Update from the Inside

If life had cooperated, I would have been bashing around New York City with my husband and son today. The NFHS marching band had plans to perform in Central Park, and we were going to see a  Broadway show this evening. A little more than a week ago, however, Broadway went dark. The Metropolitan Museum closed down. All non-essential businesses in New York City have closed their doors. Our local schools have switched over to online learning, and many individuals are working remotely from home. If I was reading my last entry at Thanksgiving and skipped to this entry with no other context, I would be very confused. I would wonder what kind of war or pestilence had caused every-day-life to grind to a halt.

In November of 2019, a respiratory disease caused by a novel (new) coronavirus began spreading in Wuhan, China. Within four months, the virus has spread globally and infected almost 300,000 people. The world death toll has now surpassed 11,000. We are being told to shelter in place and avoid essential contact. Don't touch your face, and wash your hands constantly. Bars and restaurants have closed down or moved to take-out orders only. I have been watching earth cams in various places around the world. Times Square is desolate. Paris is sluggish.

As someone who has been a germ freak for the last decade or so, it's not so difficult for me to obsessively sanitize surfaces, avoid my face, and wash my hands before touching things. I'm extremely good at living in a bubble. I have perfected it. The difficulty comes in when I have a ten-year-old that laughs at my social distancing space (3 feet minimum) and insists on snuggles. My exasperation kicks in when my fifteen-year-old son eats without washing his hands. My husband sighs at me, which means that he's forcibly blowing air in my general direction. My thirteen-year-old shares some of my OCD tendencies and stops in her tracks when my eyes flick up, signaling that she has come close enough.

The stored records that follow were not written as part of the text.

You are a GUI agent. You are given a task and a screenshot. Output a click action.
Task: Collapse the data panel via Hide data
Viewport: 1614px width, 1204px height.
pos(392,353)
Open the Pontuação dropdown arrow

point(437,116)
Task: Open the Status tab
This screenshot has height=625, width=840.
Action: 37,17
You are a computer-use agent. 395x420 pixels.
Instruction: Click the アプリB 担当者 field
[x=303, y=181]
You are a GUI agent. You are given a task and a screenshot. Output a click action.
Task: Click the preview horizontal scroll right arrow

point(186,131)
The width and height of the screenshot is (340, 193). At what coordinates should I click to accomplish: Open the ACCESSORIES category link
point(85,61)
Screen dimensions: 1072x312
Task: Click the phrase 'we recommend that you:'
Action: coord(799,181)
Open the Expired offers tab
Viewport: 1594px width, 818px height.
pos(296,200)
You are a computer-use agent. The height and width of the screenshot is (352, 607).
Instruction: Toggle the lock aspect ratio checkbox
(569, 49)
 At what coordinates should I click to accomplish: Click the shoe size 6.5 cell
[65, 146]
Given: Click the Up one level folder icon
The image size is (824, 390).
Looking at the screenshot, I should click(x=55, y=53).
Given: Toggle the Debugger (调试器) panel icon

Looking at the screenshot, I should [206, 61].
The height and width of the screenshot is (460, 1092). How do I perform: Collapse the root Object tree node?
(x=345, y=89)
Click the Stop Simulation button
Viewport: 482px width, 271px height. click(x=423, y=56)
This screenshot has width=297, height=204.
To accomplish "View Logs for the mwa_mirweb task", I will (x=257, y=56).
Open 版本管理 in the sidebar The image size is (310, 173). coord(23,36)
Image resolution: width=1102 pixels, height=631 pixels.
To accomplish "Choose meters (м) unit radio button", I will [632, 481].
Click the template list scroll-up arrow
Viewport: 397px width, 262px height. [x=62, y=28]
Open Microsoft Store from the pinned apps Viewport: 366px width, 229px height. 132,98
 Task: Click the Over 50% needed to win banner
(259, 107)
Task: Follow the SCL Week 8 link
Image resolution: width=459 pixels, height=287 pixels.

No one knows when this will end. The United States has been told practice social distancing for fifteen days in an attempt to "flatten the curve." Ultimately we will not change the total number of infected people, but we can hopefully spread infections out over a longer period of time and keep from overwhelming the strained healthcare system. Meanwhile, our healthcare staff are facing a protective equipment shortage, and they run the risk of being exposed while trying to care for others. People are stock-piling toilet paper, cleaning supplies, gloves, masks, and thermometers. Stores are also sold out of milk, bread, meat, rice, and other shelf-stable items, highlighting the supreme selfishness of humanity. Walking into stores depresses me, but then I see school systems continuing to provide meals for hungry children. I hear about stores re-stocking shelves and committing the first hour of business to our more vulnerable senior citizens. Quarantined individuals in Italy are making neighborhoods ring as they sing together from their balconies. This pandemic has brought out the best and worst in the human race.

The past week has been one of the longest weeks of my life. My co-worker and I sweep through our office at the end of every day and Lysol every touchable surface. It has quickly become a kind of ritual. Spraying surfaces in my home has become the last thing I do before going to bed at night. I might change aisles at the grocery store if there are too many people on my chosen aisle. I abruptly turn away when someone coughs in my space. I do not feel panicked. Hyper-vigilance is my natural state of being, and now everyone else knows what it feels like to live here. Welcome to my realm.

I'm documenting this moment because we are only just beginning. This event is being described as the current generation's September 11th moment. It's a period of time that will forever impact the way we live and think. I just hope that it makes us better people in the end.